Harold embrassa Isabel, déposa un dernier baiser sur le front de sa fille, fit une gratouille à Cheeky et partit en direction de la distillerie. Céléna s’installa face à sa mère, entamant son petit déjeuner avec entrain.

– Comme ces moments m’ont manqué ! lança Céléna entre deux bouchées. Dix mois qui m’ont apparu une éternité sans vous !

– Maintenant tu es à la maison, c’est l’essentiel.

– Tu sais dans tout ça, le plus dur, c’était de ne pas pouvoir vous embrasser tous les soirs avant de m’endormir. Je sais que je ne suis plus une enfant et pourtant cela m’a couté.

Isabel contourna l’ilot et s’empressa de serrer sa fille contre elle, enfouissant son visage dans la couette de Céléna afin de dissimuler ses propres larmes.

– Oh, maman, les Highlands m’ont tant manqué. C’était comme si j’avais perdu mes repères, comme si j’étais retournée au point de départ avant que vous me recueillez.

– Pourquoi ne m’en as-tu jamais parlé, j’aurai pu venir passer quelques jours avec toi ?

–Non, il fallait que j’en passe par là pour continuer à grandir.

– Tu veux en parler ?

– Pas pour l’instant, je ne veux pas gacher notre journée. Pas de jérémiades, juste une journée mère-fille, je veux en profiter comme quand petite tu m’emmenais jouer aux princesses dans les boutiques.

Céléna ne voulait pas embêter sa maman, après tout c’était derrière elle. Ce n’était pas si grave, pourquoi les inquièter ? Elles finirent leur repas en discutant des charmes de la région bordelaise. Céléna découvrit que c’était au cours de cette escapade sur les terres du millésime St Emilion, pour leur cinquième année de mariage, que ses parents avaient décidé de faire un dossier d’adoption.

Céléna fila dans le hall. Sur le perron, elle croisa Rory, l’intendant du Castle, qui prenait la direction de la distillerie. Avec le temps les deux hommes s’étaient liés d’amitié, et tout naturellement il était devenu le bras droit d’Harold. Il vivait dans une longère du parc avec sa femme et ses deux filles. La petite famille avait souvent été un point de chute pour Céléna lorsque ses parents devaient partir pour affaires à l’étranger et qu’ils ne pouvaient pas l’enmener. Rory était devenu un grand-père d’adoption.

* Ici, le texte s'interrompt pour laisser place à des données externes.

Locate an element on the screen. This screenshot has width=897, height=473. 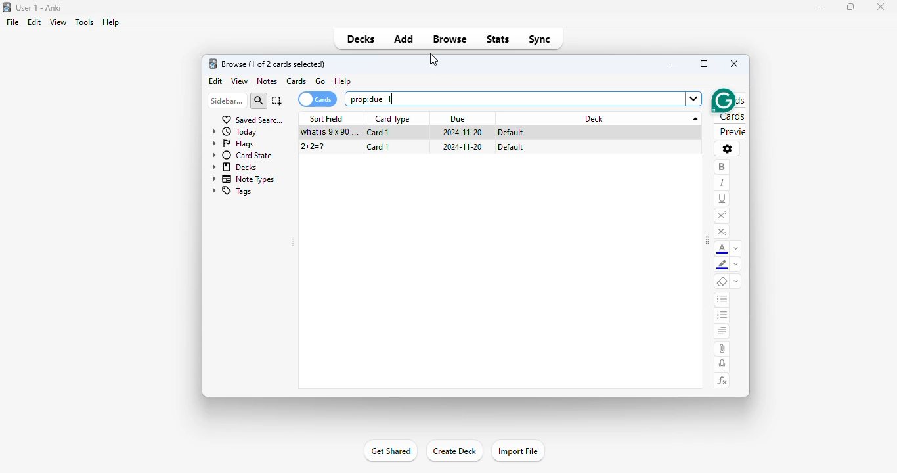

– Bonjour, ma libellule, surnom qui lui avait donné.

– Bonjour Rory, je suis contente de te voir.

– Et moi donc, tu es de plus en plus jolie.

– Tu es bien trop gentil. Tu rejoins papa.

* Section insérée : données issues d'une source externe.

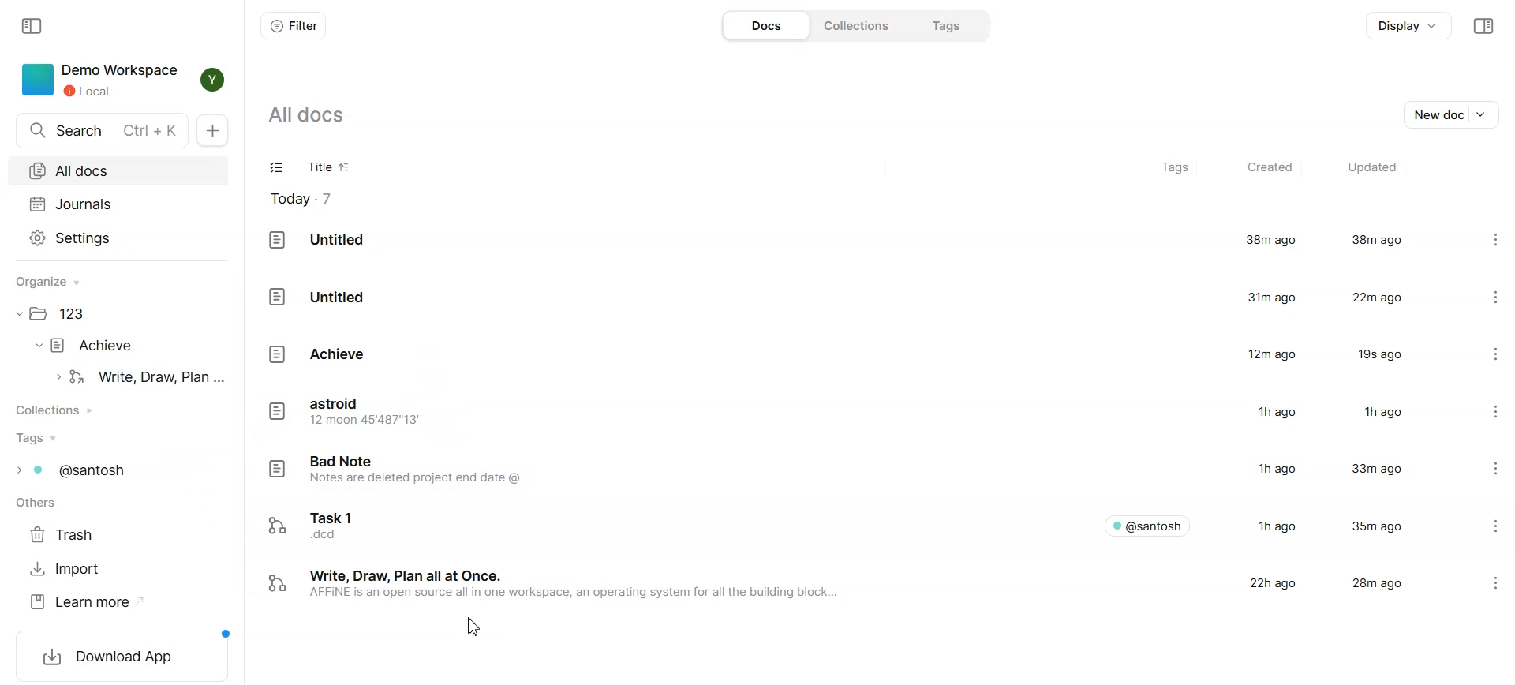  I want to click on Doc file, so click(848, 471).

– Oui, nous avons quelques petits détails à régler. Et toi, prête pour le grand jour.

– Plus que jamais, bien que je doute parfois. Est ce que je serai à la hauteur ?

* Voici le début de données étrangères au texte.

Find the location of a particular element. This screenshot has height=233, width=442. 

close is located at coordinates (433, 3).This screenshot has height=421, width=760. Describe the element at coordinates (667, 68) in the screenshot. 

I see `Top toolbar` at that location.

– Forcément, tu es une Mac Graig.

À ces mots, Céléna ressentit beaucoup de fierté. Oui, après tout elle était une Mac Graig et elle s’était battue pour être reconnue comme telle. Elle ne laisserait rien, ni personne lui faire croire le contraire.

– Je le pense vraiment, si ton grand-père était encore de ce monde, il serait honoré de pouvoir partager son héritage avec une femme comme toi.

Céléna sauta au cou de Rory. C’est au même moment qu’Isabel fit son apparition.

– Désolée de vous intérrompre, nous devons y aller.

Rory s’éclipsa à son tour, saluant les deux Ladys.

– Allons-y Céléna, je pense que mon mascara va finir par couler.

– Tu es trop belle maman, je t’aime fort.